Se acusa al mexicano pobre de ser un ladrón inveterado. La forma en que el obrero mexicano acepta dinero y trata después de escaparse, en vez de trabajar por el resto de su vida para liquidar su deuda, en verdad es suficiente para que se les llenen los ojos de lágrimas a los norteamericanos explotadores de enganchados. Los empresarios norteamericanos roban hasta la sangre viva del obrero, y después esperan de éste la virtud de contenerse para no recuperar, mediante el robo, algo de lo que le han quitado. Si un peón mexicano ve alguna chuchería que le llama la atención, es muy probable que la robe, porque es la única forma que tiene de conseguirla.
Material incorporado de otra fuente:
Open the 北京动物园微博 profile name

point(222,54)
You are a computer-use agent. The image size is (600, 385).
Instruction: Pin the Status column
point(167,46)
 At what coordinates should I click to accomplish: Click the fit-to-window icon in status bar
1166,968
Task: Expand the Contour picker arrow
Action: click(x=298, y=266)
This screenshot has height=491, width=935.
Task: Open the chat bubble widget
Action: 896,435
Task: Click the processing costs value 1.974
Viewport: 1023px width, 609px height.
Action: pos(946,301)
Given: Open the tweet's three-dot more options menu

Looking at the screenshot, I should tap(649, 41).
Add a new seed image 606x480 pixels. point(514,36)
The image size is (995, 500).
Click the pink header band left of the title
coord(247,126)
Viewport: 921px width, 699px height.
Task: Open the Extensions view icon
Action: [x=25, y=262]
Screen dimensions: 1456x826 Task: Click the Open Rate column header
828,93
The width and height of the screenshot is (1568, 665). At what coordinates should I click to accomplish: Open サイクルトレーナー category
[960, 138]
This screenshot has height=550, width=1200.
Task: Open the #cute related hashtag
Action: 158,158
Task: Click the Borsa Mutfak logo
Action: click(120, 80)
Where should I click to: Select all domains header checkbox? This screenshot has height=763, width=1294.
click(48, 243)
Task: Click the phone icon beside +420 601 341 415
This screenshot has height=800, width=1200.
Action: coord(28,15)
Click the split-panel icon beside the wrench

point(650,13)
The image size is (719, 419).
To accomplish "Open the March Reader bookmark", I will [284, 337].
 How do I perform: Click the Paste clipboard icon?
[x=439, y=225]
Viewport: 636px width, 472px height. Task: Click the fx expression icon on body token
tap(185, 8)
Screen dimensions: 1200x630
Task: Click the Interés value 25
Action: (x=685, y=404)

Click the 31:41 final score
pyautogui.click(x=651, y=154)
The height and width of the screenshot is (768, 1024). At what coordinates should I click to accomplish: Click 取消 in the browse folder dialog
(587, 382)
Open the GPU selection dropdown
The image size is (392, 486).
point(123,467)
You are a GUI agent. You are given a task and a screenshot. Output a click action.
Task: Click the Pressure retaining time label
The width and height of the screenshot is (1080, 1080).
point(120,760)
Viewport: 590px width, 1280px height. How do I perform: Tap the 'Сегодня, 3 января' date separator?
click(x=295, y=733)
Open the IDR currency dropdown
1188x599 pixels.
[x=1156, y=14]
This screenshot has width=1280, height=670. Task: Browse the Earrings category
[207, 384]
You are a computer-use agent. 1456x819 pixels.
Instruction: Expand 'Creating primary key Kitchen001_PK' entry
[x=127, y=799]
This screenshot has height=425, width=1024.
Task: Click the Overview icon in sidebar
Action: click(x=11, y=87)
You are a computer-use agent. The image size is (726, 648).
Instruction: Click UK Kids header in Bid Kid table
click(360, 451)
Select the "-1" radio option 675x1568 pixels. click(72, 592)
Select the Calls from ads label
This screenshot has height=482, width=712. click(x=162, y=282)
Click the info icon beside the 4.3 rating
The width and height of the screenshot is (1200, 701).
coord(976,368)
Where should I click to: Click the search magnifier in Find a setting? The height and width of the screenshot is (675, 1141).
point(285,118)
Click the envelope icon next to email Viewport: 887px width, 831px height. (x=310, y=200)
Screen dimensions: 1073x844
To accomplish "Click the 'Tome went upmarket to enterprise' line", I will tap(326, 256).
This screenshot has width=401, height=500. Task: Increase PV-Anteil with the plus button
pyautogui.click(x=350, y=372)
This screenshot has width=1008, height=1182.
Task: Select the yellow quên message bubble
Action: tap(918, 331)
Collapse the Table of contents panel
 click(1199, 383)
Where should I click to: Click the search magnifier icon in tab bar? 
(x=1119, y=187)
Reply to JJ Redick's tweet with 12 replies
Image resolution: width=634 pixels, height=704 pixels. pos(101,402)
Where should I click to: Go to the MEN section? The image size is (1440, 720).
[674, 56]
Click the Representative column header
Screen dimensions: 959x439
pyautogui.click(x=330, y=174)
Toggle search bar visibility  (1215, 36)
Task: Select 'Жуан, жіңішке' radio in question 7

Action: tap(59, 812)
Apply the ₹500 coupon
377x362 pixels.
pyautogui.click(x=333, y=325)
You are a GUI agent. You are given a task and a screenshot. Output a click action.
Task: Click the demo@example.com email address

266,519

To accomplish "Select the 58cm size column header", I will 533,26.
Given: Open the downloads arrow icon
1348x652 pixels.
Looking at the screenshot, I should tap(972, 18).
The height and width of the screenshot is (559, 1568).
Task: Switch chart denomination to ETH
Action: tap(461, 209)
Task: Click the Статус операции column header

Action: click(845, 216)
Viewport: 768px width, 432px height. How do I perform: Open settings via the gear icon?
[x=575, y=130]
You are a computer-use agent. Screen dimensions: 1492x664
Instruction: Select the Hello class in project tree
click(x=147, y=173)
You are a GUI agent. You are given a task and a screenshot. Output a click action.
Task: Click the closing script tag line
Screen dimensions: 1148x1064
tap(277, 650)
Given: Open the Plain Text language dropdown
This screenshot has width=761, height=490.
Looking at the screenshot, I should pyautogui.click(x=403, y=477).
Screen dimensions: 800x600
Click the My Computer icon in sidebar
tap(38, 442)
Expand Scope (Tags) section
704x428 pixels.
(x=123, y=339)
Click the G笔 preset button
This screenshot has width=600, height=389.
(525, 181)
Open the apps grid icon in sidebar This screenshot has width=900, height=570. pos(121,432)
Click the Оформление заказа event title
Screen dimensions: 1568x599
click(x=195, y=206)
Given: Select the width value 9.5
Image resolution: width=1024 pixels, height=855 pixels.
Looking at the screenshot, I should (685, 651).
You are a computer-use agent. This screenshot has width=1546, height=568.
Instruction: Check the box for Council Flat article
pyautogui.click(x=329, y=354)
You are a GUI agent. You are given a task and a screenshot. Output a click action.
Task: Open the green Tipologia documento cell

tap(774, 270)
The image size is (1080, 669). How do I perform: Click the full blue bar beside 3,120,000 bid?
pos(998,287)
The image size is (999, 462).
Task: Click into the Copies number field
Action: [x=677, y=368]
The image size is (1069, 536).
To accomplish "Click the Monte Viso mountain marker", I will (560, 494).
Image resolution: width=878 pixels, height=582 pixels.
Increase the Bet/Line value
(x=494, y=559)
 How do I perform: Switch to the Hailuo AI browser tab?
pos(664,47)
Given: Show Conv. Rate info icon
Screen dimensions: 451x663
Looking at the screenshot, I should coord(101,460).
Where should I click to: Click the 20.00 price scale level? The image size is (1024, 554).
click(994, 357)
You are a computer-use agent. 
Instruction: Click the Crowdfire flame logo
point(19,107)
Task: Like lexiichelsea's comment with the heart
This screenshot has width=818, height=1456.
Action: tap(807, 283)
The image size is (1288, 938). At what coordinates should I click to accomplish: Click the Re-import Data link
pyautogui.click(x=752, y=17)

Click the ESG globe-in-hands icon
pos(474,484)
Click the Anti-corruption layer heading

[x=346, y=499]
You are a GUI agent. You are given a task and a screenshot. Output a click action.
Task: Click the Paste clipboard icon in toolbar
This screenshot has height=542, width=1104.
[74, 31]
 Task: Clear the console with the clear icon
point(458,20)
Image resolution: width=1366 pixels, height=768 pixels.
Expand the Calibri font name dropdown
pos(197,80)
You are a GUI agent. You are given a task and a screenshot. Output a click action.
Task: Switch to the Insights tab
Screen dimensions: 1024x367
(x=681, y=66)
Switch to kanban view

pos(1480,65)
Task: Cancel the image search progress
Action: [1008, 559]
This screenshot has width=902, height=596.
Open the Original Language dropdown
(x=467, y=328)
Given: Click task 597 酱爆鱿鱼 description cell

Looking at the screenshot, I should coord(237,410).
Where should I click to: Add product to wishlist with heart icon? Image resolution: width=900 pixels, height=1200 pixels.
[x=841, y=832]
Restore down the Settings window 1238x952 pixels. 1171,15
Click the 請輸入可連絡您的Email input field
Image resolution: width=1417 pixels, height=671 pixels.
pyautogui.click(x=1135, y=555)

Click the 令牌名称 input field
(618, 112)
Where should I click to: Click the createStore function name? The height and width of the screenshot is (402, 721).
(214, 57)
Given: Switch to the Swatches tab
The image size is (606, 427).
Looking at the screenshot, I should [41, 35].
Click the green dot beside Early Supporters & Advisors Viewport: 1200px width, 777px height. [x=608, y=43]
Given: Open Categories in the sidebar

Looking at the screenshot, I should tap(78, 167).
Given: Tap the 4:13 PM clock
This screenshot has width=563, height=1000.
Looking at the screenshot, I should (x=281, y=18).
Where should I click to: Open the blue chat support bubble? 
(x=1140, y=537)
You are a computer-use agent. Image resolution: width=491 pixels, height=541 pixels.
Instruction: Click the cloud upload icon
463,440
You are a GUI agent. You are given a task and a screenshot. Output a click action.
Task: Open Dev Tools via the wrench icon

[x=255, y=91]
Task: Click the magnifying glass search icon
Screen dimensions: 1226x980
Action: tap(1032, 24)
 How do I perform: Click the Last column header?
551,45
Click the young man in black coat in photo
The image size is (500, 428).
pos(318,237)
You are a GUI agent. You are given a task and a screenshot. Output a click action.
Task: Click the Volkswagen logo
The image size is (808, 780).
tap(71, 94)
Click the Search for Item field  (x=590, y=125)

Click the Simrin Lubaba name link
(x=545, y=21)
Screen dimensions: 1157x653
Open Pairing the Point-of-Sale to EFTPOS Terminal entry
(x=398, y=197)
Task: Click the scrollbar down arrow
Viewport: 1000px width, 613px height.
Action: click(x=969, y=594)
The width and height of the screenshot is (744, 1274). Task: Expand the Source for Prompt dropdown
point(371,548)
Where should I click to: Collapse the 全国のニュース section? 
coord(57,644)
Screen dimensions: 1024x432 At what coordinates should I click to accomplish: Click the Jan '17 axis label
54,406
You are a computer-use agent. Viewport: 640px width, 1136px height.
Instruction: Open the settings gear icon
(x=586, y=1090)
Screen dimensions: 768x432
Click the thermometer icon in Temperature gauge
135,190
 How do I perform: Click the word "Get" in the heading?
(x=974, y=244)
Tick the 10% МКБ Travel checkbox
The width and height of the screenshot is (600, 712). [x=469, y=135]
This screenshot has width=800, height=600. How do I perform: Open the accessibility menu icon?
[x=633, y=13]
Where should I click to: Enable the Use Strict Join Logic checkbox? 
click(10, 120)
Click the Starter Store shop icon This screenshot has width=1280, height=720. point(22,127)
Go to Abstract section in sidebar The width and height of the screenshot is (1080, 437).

Se arriesga a que lo encarcelen por un artículo que vale unos centavos. ¿Cuántas veces los pagaría si deshacerse de esos pocos centavos no significara, para él un día de hambre? Los hacendados norteamericanos secuestran trabajadores; los llevan por la fuerza a sus haciendas; los separan de sus familias; los encierran de noche; los azotan; los hacen pasar hambre mientras trabajan; los abandonan cuando están enfermos; no les pagan; los matan por fin y, después, levantan las manos horrorizados porque un pobre diablo roba una tortilla o una mazorca de maíz.

Fragmento del libro México bárbaro, de John Kenneth Turner.